Interview du week-end

«Il ne faut pas confondre les chiffres de la vaccination avec le niveau d'adhésion aux vaccins!»

De vraies réserves vis à vis des vaccins anti-Covid et des thérapies géniques chez les moins de 45 ans : c'est ce que montre une étude réalisée par le cabinet APCO*. L'analyse de ces résultats surprenants par son directeur "santé", Alexandre Marie Saint Germain.

\ Abdullah Kilinc/iStock




L'ESSENTIEL
  • 52% des personnes interrogées par APCO croient à au moins une théorie complotiste sur les vaccins anti-Covid
  • 34% considèrent que "le gouvernement cache les effets indésirables" des vaccins
  • Selon cette étude, 52% refuseraient de recevoir une thérapie génique

- Pourquoi Docteur : Alors que le Téléthon vient de remporter un nouveau succès et que la campagne de la 3è dose de vaccination est lancée, votre cabinet publie une enquête qui montre que, pourtant, sur les thérapies géniques comme sur les vaccins anti-Covid, les Français sont plus que réservés. Ces résultats vous ont-ils étonné ?

Alexandre Marie Saint Germain : En constatant le degré de réticence de la population française face à la campagne de vaccination au premier semestre 2021, notre intuition nous a amenés à penser que cela ne pouvait pas être uniquement lié aux vaccins et que c’était la manifestation de quelque chose de plus structurel. Nous avons lancé le projet de cette étude après l’annonce du pass sanitaire, au moment où l’on a pu se dire « tout est bien qui finit bien » puisque l’on a eu un très beau pourcentage de vaccinations et que l’affaire semblait terminée. Nous nous sommes dit alors « attention, il y a peut-être quelque chose que l’on n’a pas vu ».

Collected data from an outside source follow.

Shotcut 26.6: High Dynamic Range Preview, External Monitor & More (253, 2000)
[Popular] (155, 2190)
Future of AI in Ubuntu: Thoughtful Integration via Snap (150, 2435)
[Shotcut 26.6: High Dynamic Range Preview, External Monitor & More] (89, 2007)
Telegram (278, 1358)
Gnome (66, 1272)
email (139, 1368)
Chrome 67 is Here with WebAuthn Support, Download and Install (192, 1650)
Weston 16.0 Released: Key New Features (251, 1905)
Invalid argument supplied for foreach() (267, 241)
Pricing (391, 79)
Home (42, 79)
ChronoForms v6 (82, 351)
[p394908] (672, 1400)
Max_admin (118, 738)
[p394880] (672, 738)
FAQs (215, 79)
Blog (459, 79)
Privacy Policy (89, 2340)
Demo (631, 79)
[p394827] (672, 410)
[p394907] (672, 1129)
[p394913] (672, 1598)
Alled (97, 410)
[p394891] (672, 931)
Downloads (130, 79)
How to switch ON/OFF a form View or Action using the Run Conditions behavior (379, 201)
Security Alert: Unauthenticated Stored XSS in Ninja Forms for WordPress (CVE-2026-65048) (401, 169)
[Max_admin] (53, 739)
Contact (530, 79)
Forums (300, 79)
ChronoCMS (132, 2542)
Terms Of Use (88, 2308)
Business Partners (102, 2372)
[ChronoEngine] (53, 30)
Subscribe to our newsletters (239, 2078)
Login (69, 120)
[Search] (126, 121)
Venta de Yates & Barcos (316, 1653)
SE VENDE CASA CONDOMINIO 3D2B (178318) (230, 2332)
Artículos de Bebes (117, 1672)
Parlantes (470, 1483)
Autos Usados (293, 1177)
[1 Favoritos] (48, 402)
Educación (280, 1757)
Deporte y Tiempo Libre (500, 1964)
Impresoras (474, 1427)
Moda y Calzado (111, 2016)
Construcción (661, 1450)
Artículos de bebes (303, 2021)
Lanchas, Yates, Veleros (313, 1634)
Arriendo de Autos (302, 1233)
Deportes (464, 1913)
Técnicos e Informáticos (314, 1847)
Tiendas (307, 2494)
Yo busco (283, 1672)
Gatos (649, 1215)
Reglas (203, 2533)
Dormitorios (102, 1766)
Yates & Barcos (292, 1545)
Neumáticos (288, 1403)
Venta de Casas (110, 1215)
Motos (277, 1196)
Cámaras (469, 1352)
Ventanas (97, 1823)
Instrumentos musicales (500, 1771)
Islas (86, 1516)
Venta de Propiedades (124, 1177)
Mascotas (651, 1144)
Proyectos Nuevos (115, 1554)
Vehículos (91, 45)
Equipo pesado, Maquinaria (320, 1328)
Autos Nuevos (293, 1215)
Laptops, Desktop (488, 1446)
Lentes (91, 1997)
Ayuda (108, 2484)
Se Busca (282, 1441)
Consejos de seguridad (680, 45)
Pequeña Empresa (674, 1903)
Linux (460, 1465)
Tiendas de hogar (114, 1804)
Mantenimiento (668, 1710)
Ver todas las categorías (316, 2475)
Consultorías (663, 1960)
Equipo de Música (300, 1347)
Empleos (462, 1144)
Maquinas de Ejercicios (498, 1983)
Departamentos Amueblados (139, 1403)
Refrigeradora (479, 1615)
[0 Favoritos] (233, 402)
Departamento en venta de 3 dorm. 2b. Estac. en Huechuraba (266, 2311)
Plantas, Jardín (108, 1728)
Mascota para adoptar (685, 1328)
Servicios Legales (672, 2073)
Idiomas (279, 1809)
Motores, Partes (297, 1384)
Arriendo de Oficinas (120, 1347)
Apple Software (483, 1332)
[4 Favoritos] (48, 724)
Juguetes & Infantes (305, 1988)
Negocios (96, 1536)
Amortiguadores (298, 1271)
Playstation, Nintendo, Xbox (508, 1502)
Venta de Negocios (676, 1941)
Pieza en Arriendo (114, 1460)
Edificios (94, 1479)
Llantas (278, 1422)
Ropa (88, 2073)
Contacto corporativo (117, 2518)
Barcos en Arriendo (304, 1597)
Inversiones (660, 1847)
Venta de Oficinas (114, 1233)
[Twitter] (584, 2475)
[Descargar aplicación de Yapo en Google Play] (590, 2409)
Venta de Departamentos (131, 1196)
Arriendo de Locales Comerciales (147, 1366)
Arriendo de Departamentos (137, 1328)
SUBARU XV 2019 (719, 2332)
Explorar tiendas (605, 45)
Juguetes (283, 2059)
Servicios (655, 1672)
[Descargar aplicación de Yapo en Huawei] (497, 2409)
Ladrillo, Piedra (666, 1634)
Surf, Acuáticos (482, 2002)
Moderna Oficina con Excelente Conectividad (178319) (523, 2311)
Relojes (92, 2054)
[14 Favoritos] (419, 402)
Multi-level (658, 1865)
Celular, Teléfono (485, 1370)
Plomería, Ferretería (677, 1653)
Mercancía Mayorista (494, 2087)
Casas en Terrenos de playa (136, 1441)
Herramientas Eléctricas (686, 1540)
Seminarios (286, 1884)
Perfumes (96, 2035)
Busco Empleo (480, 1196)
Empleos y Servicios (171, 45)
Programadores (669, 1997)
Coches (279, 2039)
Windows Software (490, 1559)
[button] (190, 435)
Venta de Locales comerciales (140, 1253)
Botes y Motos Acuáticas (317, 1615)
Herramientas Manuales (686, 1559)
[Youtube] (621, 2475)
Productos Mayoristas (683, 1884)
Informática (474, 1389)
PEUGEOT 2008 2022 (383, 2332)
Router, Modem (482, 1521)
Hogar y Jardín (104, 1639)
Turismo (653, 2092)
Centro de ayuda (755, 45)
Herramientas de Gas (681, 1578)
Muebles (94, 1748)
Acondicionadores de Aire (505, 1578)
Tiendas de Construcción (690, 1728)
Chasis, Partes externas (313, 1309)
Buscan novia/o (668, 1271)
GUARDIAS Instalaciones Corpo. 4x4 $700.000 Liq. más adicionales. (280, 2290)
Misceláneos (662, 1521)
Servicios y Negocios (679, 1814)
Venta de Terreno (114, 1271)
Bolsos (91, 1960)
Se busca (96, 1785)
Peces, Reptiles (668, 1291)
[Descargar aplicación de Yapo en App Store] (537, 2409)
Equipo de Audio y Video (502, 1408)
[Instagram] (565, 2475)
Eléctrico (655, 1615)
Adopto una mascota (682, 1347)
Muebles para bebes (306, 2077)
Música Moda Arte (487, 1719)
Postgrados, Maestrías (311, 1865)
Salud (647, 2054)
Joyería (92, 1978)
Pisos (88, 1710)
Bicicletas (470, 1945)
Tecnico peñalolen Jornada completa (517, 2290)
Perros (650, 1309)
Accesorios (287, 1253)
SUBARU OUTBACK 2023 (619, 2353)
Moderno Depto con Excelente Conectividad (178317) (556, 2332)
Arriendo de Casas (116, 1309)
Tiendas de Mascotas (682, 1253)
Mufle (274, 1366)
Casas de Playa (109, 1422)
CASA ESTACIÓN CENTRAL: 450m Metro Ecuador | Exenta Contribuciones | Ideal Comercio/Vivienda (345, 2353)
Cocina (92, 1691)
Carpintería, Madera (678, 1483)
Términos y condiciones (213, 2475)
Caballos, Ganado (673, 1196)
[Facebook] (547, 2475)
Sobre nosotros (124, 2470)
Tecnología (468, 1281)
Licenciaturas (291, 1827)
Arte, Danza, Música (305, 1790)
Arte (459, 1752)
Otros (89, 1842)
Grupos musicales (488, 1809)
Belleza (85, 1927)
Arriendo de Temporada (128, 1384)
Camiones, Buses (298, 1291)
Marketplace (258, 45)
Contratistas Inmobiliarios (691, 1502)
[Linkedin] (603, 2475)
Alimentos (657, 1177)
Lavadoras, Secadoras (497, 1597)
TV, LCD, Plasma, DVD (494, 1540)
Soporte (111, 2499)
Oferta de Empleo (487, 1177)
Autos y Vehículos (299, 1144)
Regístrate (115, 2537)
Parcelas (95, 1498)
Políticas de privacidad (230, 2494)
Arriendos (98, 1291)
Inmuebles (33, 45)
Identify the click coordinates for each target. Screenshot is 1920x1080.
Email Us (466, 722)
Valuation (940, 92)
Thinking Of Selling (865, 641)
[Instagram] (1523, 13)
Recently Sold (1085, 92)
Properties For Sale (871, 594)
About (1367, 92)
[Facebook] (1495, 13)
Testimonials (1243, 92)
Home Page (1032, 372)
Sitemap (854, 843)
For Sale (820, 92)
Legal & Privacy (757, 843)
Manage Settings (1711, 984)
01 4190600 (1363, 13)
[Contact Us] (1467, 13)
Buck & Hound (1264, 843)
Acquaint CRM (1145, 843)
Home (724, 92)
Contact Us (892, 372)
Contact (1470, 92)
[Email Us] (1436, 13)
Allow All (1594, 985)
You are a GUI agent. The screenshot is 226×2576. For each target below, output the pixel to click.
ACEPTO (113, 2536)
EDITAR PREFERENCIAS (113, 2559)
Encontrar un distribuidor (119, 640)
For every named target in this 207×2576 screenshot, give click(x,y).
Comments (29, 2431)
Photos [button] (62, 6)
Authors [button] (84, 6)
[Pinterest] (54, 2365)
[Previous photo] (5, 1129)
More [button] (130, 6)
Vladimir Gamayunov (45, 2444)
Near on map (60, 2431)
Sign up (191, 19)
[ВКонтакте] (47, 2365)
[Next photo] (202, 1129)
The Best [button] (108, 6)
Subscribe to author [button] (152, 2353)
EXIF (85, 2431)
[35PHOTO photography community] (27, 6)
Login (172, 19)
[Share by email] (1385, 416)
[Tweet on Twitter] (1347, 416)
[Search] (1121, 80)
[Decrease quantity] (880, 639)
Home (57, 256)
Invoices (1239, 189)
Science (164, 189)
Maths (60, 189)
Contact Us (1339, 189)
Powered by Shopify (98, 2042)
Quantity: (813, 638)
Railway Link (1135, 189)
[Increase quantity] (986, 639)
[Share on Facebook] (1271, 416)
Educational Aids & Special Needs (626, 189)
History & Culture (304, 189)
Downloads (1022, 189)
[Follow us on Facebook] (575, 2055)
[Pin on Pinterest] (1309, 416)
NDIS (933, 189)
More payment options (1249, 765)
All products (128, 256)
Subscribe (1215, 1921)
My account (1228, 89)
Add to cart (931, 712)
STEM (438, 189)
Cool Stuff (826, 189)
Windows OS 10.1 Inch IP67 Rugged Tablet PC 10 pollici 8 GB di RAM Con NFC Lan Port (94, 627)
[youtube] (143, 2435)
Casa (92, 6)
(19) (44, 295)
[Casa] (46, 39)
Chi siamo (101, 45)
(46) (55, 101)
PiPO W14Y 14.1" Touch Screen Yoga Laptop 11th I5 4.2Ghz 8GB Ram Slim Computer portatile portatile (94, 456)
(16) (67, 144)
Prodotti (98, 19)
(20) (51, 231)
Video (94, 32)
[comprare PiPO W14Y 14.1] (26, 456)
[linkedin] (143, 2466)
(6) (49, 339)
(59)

Les résultats de notre sondage ont tendance à confirmer cet aspect structurel mais on a tout de même été surpris par l’ampleur du problème, la prégnance de ce que l’on appelle les théories du complot sur les vaccins, cela malgré une campagne de promotion qui avait été peut-être la plus grande campagne de promotion d’un produit de santé, du jamais vu ! Et nous avons été aussi un peu étonnés par la corrélation des réponses, cet aspect groupe idéologique pro ou anti-innovation et cette fracture générationnelle à laquelle on ne s’attendait vraiment pas avec une population des moins de 40 ans très sensible aux théories du complot et avançant des opinions antagonistes à l’innovation pharmaceutique alors que les plus de 45 ans se montraient beaucoup plus optimistes vis-à-vis de ces innovations.

- Comment expliquez-vous que les plus jeunes que l’on pourrait imaginer davantage ouverts à l’innovation semblent être les plus réticents ?

Nous avons testé évidemment d’autres caractéristiques socio professionnelles pour vérifier mais il n’y a vraiment que l’âge qui montrait de façon claire une vraie différenciation entre les opinions. La seule autre caractéristique, mais qui est importante, c’est la confiance accordée par les moins de 45 ans aux réseaux sociaux pour obtenir des informations en matière de traitements et sur les thérapies géniques en particulier. C’est un marqueur très fort de cette population-là puisque les théories du complot se diffusent généralement davantage sur ces réseaux sociaux.

- Cela illustre une perte de confiance vis à vis de la communication officielle, ou un excès de communication qui serait devenu suspect ?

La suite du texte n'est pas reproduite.